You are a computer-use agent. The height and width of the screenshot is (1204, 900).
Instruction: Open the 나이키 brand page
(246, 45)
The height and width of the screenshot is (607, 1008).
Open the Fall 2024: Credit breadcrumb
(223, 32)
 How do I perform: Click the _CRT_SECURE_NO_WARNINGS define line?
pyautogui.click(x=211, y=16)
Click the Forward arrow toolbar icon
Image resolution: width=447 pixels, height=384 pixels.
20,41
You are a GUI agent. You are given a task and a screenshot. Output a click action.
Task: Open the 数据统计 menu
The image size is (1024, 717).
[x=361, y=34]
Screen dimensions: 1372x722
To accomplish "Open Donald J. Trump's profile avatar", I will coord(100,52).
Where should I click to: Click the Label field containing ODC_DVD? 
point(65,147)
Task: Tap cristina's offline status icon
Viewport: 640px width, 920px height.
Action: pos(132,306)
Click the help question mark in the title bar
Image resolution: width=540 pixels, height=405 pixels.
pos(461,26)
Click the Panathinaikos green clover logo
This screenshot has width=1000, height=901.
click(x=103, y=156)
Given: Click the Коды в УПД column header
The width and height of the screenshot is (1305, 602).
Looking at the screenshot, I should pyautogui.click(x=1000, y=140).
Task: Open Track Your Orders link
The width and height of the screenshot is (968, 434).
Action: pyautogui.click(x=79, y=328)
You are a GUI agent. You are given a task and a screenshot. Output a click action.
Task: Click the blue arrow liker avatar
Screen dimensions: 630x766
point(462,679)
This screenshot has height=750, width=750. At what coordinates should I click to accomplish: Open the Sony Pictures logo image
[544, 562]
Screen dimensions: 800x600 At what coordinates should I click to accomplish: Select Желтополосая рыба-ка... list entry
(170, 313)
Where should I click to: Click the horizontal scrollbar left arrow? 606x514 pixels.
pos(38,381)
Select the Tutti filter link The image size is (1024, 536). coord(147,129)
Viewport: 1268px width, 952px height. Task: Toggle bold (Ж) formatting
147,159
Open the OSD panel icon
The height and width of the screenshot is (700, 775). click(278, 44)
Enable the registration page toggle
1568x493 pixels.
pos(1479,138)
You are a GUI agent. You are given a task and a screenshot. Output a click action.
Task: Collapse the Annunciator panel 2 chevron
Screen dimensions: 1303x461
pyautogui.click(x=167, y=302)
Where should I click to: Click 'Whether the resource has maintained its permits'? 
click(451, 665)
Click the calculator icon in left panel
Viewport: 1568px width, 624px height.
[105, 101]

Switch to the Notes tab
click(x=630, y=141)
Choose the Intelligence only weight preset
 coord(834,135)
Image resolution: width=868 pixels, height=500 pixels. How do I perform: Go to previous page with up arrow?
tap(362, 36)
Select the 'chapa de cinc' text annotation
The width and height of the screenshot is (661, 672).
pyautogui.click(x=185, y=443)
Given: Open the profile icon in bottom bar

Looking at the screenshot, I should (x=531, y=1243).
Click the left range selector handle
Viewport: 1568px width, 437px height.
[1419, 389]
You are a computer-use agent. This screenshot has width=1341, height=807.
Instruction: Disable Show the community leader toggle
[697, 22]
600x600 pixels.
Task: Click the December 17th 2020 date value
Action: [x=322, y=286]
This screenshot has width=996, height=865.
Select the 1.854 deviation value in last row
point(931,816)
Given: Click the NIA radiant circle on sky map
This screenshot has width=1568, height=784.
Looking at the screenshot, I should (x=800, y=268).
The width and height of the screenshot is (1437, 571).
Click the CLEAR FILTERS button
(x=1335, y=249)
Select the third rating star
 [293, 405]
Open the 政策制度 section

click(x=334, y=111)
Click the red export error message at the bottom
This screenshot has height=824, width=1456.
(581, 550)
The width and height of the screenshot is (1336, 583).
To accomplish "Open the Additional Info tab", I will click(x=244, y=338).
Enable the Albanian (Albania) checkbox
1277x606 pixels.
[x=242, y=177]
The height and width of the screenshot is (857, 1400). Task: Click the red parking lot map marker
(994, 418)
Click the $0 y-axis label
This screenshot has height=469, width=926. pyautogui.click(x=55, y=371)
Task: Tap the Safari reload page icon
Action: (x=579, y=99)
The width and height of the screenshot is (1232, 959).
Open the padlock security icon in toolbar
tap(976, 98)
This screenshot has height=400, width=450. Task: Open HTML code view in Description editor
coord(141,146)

====

▶ _What you are asked to do_
The answer must be a single number: how many lines of the records contain the string "computer".

▶ _Written reply_
2